Menjadi manusia bukan berarti menjadi Homo faber, atau mengambil bagian dalam penciptaan peradaban di kerak bumi, melainkan mengungkapkan terdapat suatu eksterioritas, sesuatu yang lain, dan lebih dari segala sesuatu yang dapat diberi nama dan dipahami dengan menggunakan kata-kata. kategori alam, sejarah dan bahkan ontologi. Kehidupan adalah kehidupan kekal dari Tuhan, dan bukan kehidupan Darwinian yang diawali oleh kejatuhan, kata Peterson, karena "ketika umat Kristiani berpikir tentang kehidupan, maka yang mereka pikirkan adalah kehidupan kekal dari Tuhan, tentang anugerah kehidupan tentang Firdaus atau kehidupan yang diwahyukan di dalam Kristus, dan ketika mereka berpikir tentang kematian, maka mereka memikirkan tentang kematian sebagai pengusiran dari Firdaus, tentang kematian sebagai upah dosa, tentang kematian Kristus." Hidup dan mati bersifat kosmologis, dan oleh karena itu, konsep politik yang bagi Peterson mengungkapkan status metafisik alam biologis sebagai sesuatu yang perlu dihajar, dengan kata lain dicabut dari kematian, dan diubah.
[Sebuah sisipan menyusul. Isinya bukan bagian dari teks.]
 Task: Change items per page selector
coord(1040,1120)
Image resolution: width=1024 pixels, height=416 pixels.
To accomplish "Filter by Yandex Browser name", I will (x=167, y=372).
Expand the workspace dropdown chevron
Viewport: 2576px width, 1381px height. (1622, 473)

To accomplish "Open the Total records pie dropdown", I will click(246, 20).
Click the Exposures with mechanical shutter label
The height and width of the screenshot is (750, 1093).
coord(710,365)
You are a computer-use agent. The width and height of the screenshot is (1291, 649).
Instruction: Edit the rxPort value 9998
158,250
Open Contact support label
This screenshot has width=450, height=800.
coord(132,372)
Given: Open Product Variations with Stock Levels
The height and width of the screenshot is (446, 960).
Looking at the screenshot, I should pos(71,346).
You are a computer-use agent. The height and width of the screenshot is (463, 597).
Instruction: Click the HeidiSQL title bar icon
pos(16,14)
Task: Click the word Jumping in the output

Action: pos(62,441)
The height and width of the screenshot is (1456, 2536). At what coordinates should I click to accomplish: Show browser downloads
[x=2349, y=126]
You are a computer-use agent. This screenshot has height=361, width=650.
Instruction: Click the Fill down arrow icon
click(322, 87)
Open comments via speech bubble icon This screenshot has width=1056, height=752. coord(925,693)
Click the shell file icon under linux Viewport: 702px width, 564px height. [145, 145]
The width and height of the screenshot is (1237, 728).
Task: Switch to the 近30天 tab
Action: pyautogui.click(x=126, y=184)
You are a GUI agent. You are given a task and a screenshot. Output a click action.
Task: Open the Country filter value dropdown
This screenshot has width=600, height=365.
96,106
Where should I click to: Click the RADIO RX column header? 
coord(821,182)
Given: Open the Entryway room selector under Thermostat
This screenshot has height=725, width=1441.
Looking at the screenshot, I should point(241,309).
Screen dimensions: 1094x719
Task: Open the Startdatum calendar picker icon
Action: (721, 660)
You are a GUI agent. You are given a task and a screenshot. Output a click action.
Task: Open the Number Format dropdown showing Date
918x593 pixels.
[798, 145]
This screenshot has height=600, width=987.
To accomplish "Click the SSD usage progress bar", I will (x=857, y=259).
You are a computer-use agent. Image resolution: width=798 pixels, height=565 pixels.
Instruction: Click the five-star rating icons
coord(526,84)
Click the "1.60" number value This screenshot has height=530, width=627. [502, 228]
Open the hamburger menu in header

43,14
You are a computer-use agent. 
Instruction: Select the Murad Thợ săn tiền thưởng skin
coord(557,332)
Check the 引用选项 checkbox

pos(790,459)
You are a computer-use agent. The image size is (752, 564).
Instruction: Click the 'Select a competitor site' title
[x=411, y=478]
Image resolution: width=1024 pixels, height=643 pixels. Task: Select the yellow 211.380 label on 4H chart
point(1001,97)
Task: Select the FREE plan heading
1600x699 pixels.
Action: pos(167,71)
Dari konsepsi mitologis Peterson tentang realitas, pertanyaan moral dan metafisik tidak dapat dipisahkan dari keberadaannya yang nyata dan positif. Dosa pada dasarnya bukanlah sebuah kategori moral, melainkan sebuah fakta obyektif dari kematian dan dengan demikian menjadi bagian dari dunia nyata sebagai kehilangan dan kengerian yang dimiliki oleh setiap kematian, dari sudut pandang makhluk yang diberkahi dengan kasih sayang, dalam perkembangan kosmos.